*ENTRIES PROVIDED*.

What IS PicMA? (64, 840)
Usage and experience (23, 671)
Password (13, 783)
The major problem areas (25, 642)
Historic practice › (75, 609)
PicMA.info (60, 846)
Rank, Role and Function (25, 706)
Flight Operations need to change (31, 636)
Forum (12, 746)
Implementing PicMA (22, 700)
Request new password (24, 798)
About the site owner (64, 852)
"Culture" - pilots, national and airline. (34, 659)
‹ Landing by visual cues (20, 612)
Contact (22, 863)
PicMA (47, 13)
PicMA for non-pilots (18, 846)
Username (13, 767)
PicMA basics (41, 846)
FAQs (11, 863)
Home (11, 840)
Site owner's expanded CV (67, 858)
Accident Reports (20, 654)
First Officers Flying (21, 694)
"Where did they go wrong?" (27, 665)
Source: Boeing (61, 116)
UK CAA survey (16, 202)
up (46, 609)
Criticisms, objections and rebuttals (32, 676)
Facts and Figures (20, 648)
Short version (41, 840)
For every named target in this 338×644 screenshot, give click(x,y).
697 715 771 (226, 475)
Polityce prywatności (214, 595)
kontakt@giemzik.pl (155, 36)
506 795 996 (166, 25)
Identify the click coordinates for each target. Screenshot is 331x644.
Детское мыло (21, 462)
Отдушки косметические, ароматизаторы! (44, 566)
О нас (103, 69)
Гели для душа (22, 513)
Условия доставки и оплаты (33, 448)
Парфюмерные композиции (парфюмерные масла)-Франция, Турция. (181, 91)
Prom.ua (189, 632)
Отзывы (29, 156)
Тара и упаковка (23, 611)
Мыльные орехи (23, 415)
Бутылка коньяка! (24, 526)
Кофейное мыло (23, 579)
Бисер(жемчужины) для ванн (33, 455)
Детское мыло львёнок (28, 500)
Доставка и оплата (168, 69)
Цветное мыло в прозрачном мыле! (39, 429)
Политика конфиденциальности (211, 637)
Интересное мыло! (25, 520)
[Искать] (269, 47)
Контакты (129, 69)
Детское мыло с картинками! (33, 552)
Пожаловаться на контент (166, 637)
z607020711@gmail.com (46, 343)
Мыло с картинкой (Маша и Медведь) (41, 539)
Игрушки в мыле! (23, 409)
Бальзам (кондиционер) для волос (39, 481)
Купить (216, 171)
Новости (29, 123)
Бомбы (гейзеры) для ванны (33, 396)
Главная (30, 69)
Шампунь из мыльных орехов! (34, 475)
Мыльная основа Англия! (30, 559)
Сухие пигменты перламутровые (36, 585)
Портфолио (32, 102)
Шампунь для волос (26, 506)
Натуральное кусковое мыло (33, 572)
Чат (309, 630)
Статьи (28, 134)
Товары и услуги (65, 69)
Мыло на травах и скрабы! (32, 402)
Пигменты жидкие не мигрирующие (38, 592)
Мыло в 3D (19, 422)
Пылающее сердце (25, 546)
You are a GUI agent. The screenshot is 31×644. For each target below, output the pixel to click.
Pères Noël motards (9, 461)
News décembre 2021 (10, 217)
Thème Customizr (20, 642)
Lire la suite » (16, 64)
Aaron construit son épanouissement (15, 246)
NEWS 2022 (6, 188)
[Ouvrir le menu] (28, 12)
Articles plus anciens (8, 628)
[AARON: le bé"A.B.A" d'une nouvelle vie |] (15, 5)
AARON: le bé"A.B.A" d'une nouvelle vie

*GIVEN EXERCISE*. Could you echo back every item above, line for line and word for word?

*THE RESULT*.
What IS PicMA? (64, 840)
Usage and experience (23, 671)
Password (13, 783)
The major problem areas (25, 642)
Historic practice › (75, 609)
PicMA.info (60, 846)
Rank, Role and Function (25, 706)
Flight Operations need to change (31, 636)
Forum (12, 746)
Implementing PicMA (22, 700)
Request new password (24, 798)
About the site owner (64, 852)
"Culture" - pilots, national and airline. (34, 659)
‹ Landing by visual cues (20, 612)
Contact (22, 863)
PicMA (47, 13)
PicMA for non-pilots (18, 846)
Username (13, 767)
PicMA basics (41, 846)
FAQs (11, 863)
Home (11, 840)
Site owner's expanded CV (67, 858)
Accident Reports (20, 654)
First Officers Flying (21, 694)
"Where did they go wrong?" (27, 665)
Source: Boeing (61, 116)
UK CAA survey (16, 202)
up (46, 609)
Criticisms, objections and rebuttals (32, 676)
Facts and Figures (20, 648)
Short version (41, 840)
For every named target in this 338×644 screenshot, give click(x,y).
697 715 771 (226, 475)
Polityce prywatności (214, 595)
kontakt@giemzik.pl (155, 36)
506 795 996 (166, 25)
Identify the click coordinates for each target. Screenshot is 331x644.
Детское мыло (21, 462)
Отдушки косметические, ароматизаторы! (44, 566)
О нас (103, 69)
Гели для душа (22, 513)
Условия доставки и оплаты (33, 448)
Парфюмерные композиции (парфюмерные масла)-Франция, Турция. (181, 91)
Prom.ua (189, 632)
Отзывы (29, 156)
Тара и упаковка (23, 611)
Мыльные орехи (23, 415)
Бутылка коньяка! (24, 526)
Кофейное мыло (23, 579)
Бисер(жемчужины) для ванн (33, 455)
Детское мыло львёнок (28, 500)
Доставка и оплата (168, 69)
Цветное мыло в прозрачном мыле! (39, 429)
Политика конфиденциальности (211, 637)
Интересное мыло! (25, 520)
[Искать] (269, 47)
Контакты (129, 69)
Детское мыло с картинками! (33, 552)
Пожаловаться на контент (166, 637)
z607020711@gmail.com (46, 343)
Мыло с картинкой (Маша и Медведь) (41, 539)
Игрушки в мыле! (23, 409)
Бальзам (кондиционер) для волос (39, 481)
Купить (216, 171)
Новости (29, 123)
Бомбы (гейзеры) для ванны (33, 396)
Главная (30, 69)
Шампунь из мыльных орехов! (34, 475)
Мыльная основа Англия! (30, 559)
Сухие пигменты перламутровые (36, 585)
Портфолио (32, 102)
Шампунь для волос (26, 506)
Натуральное кусковое мыло (33, 572)
Чат (309, 630)
Статьи (28, 134)
Товары и услуги (65, 69)
Мыло на травах и скрабы! (32, 402)
Пигменты жидкие не мигрирующие (38, 592)
Мыло в 3D (19, 422)
Пылающее сердце (25, 546)
You are a GUI agent. The screenshot is 31×644. For each target below, output the pixel to click.
Pères Noël motards (9, 461)
News décembre 2021 (10, 217)
Thème Customizr (20, 642)
Lire la suite » (16, 64)
Aaron construit son épanouissement (15, 246)
NEWS 2022 (6, 188)
[Ouvrir le menu] (28, 12)
Articles plus anciens (8, 628)
[AARON: le bé"A.B.A" d'une nouvelle vie |] (15, 5)
AARON: le bé"A.B.A" d'une nouvelle vie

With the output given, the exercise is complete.